At the same time, however, far too many companies continue to suffer from expensive security breaches. Eighty percent said they had sustained financial losses as a result of security lapses. And among those that were willing to quantify losses, the average was more than $2 million.
So, if the vast majority of enterprises are beefing up technology to secure networks, why are costly break-ins still so common? One possible answer is that, while most companies are fortifying their perimeters against intruder attacks, they arent doing a very good job at controlling whom they let in the front door.
Want some scary examples? Business Layers, a maker of employee provisioning software, recently asked visitors to its Web site to share security horror stories. One correspondent, an investment adviser, said he was allowed to keep his office keys, security card and e-mail account when he left his former employer to work for a competitor. He was able to tap into e-mail discussions among ex-colleagues who were plotting how to steal back clients from their departed co-worker.

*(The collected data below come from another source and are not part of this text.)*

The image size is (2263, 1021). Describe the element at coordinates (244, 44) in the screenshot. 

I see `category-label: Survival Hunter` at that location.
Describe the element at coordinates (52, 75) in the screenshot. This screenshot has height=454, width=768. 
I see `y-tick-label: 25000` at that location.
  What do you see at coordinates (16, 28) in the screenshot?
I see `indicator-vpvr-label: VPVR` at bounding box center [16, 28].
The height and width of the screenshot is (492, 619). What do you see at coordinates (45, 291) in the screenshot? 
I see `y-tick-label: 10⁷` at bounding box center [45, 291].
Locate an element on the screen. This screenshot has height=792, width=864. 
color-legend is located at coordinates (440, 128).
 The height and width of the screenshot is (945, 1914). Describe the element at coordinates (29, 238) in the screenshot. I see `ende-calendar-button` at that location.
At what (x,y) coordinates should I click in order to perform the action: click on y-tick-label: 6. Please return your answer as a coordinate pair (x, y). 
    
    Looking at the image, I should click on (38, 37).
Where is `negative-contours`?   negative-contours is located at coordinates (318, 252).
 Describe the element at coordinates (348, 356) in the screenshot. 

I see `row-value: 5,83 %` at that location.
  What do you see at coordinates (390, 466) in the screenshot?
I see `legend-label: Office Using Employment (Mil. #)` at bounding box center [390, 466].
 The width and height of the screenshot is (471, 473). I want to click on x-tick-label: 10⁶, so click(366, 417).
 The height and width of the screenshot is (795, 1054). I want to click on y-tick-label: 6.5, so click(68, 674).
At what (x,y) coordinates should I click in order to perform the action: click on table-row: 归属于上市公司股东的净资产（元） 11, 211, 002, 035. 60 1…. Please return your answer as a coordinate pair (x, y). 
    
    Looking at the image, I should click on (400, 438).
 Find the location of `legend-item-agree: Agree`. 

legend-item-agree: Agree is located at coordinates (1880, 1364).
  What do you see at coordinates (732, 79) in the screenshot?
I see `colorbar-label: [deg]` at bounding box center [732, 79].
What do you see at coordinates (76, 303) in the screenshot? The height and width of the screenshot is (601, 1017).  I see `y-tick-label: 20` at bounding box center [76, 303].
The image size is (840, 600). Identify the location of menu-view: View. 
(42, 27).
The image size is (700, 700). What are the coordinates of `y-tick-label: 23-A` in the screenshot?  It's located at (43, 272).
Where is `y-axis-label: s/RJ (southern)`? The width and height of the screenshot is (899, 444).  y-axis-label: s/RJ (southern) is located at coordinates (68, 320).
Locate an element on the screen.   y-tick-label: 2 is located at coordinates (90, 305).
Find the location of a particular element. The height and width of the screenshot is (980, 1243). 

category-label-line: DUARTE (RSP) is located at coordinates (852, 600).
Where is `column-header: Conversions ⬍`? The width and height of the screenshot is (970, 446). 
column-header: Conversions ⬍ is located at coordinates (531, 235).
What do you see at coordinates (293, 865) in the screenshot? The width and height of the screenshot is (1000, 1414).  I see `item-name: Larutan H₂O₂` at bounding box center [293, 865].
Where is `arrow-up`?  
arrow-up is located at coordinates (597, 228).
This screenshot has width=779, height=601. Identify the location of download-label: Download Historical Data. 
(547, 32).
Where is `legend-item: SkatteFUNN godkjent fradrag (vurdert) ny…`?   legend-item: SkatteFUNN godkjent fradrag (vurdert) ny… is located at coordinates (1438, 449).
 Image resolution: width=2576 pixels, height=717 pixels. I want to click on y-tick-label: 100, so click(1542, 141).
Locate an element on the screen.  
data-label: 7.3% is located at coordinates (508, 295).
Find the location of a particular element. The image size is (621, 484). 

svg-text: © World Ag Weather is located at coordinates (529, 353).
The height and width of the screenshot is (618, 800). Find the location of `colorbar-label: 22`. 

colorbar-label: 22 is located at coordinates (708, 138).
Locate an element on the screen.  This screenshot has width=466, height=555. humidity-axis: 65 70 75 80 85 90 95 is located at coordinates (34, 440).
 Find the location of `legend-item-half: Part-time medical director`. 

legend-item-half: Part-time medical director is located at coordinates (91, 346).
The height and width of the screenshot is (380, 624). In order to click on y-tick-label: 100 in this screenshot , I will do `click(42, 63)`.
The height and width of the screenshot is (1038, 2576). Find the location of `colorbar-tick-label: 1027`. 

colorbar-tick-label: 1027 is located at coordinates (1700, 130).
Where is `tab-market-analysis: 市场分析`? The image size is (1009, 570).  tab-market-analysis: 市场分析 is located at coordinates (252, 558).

In another case, a salesman at a large Wall Street brokerage was able to continue using his old e-mail account after changing companies. He was able to convince clients that the old company had been sold and that they needed to transfer their accounts to the new company—his new employer. I wish I could say that these stories were apocryphal. But officials at Business Layers said they have checked them out.
The lesson: Besides technology guarding the perimeter, strong security also requires information and procedures guaranteeing that only the right people are let in the front door.